バナナ園からスター・プレイヤーへ。PK戦が握る兄弟の人生は・・・
それなりに幸せ!メキシコ北部のバナナ園で喧嘩しながらも楽しく働く兄弟の生活はまさにそんなものだった。若い頃は奔放だった母親の下に生まれた異父兄弟である兄のベトと弟のタトが夢中なのはサッカー。地元チームに所属し、ベトは乱暴なプレイで“ルド<タフな乱暴者>”と呼ばれるゴールキーパー、タトはストライカーとして活躍している。母親と妹、ベトの妻子にタトという大家族の織りなす慎ましい暮らしのなか、ギャンブル癖があるべトはいつか本物のサッカー選手になりたいと願っており、タトはアメリカでカントリー歌手になる夢を抱いていた。
サッカーの試合に向かう二人の前に、サッカー・スカウトのバトゥータが現れ、たまたま彼らの試合を観戦することになった。年齢は若くないものの二人の才能を感じたバトゥータは、どちらか一人なら連れていけるという。兄弟はPK対決で争うことになり「俺の右へ蹴れ!」というベトに、「分かった!」と頷くタト。ところがタトが蹴ったのは自分の右側で、ベトの右側ではなかった・・!見事ゴールを決めてしまったタトだけがメキシコシティへ向かうことになり、ベトは弟のことを裏切り者!となじるのだった。
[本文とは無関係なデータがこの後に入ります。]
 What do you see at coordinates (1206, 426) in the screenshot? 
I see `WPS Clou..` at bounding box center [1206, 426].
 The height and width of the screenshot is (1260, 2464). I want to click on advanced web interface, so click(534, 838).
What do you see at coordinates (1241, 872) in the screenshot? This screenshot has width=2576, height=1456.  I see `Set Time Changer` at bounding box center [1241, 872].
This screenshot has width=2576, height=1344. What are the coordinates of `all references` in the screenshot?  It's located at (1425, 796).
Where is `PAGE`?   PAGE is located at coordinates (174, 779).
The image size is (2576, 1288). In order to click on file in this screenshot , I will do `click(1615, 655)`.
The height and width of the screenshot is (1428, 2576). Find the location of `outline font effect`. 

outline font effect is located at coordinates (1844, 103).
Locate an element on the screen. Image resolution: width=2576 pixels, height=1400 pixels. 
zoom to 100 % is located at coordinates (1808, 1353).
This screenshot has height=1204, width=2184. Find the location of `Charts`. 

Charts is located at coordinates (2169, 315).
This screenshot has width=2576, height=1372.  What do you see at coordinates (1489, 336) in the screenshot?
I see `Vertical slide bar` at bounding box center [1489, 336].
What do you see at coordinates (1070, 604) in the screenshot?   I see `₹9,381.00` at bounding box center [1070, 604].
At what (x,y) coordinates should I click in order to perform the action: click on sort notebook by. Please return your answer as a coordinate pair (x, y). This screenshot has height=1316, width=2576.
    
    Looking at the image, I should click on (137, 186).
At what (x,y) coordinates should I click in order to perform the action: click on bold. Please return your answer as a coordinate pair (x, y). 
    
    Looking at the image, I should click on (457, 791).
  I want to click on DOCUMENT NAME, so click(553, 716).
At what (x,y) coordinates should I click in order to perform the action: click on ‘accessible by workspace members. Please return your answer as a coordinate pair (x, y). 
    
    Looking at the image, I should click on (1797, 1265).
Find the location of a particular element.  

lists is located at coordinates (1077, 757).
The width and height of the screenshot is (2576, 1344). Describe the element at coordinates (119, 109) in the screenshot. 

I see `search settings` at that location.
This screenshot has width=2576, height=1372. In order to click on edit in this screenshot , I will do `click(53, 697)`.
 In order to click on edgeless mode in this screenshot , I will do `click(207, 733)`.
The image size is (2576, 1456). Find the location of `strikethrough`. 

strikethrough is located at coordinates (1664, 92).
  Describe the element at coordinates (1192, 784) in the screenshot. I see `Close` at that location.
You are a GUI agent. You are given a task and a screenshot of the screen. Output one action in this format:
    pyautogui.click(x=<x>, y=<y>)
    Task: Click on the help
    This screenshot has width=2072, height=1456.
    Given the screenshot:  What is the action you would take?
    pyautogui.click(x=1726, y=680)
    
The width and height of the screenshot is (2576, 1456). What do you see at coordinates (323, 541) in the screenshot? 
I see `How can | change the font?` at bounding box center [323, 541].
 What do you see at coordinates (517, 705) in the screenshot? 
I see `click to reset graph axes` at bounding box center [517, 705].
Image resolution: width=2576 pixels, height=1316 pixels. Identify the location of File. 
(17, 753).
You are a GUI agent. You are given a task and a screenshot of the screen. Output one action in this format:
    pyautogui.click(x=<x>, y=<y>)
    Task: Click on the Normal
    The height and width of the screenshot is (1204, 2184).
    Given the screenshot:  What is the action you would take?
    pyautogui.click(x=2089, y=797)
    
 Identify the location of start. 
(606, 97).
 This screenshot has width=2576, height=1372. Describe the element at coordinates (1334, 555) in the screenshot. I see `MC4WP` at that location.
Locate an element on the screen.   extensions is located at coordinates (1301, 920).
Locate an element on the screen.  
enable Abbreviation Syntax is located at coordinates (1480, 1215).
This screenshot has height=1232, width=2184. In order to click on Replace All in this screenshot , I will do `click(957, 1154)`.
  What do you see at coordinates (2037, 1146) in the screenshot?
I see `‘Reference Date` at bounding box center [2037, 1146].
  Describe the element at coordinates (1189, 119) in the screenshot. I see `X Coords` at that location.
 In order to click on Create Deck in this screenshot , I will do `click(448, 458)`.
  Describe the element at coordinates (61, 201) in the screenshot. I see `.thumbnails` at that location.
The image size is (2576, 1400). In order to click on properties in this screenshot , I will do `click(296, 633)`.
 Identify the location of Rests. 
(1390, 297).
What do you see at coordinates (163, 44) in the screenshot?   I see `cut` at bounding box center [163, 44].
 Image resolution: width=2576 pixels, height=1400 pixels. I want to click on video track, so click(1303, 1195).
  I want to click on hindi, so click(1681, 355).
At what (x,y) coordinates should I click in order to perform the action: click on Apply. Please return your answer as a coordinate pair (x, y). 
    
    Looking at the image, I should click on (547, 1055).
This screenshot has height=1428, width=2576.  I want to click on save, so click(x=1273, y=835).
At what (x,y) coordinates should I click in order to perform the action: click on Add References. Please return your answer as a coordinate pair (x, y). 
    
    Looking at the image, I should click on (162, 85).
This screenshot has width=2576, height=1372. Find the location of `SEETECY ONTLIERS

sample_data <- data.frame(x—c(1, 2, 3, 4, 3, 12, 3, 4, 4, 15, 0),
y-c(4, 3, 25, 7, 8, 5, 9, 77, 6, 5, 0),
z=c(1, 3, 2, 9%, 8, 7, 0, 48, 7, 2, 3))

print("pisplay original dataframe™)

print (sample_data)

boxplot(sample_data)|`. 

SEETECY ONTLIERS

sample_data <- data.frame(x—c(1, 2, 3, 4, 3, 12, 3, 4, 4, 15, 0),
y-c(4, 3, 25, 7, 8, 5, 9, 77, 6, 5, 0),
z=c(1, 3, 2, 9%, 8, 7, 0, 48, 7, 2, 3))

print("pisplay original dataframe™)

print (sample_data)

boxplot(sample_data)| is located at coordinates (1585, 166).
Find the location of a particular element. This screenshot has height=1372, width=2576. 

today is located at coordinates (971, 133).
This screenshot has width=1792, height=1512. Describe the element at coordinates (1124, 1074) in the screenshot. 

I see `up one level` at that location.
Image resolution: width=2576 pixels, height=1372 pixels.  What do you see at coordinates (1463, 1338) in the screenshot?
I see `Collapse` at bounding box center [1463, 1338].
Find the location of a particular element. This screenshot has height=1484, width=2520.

だがチームに入ったもののやる気のないタトはベンチを温めるだけ。バトゥータは、成功したら歌手にならせるという交換条件を餌に奮起させようとする。
バトゥータは、ベトにも2部リーグのキーパーのポジションを見つけてやり、ベトは妻に黙って上京する。だが“ルド”というあだ名が示すように、激しいプレイで相手を潰すベトもまた試合に出られない。やがてようやく出場を果たしたタトが快進撃を見せ、新人王に輝く。タトはその大げさな古くさいプレイで“クルシ<ダサい自惚れ屋>”というあだ名を授かり、豪邸や新車を与えられ、さらに念願のレコード・デビューを果たすことになる。かたやベトもチームが一部昇格を果たすと正キーパーの座に就き、それぞれの夢を実現させていく。
ナショナル・チームのメンバーにまで選ばれることになったタトは、憧れだった宝くじ番組のMCのマヤと交際が進み、セレブカップルとして騒がれる。一方ベトは無失点記録を繰り出して人気が高まるにつれ、反比例してそのギャンブル癖が悪化していったー。
急に昇った運気は下がるもの。タトの恋の熱はプレイに影響し、2軍落ちを仄めかされる。ベトもギャンブルの負けが重なりタトの家財道具まで差し押さえられる始末。追い詰められた二人は、興奮する大観衆が見守る中、再び人生を賭けたPK戦による兄弟対決を迎えることに・・・。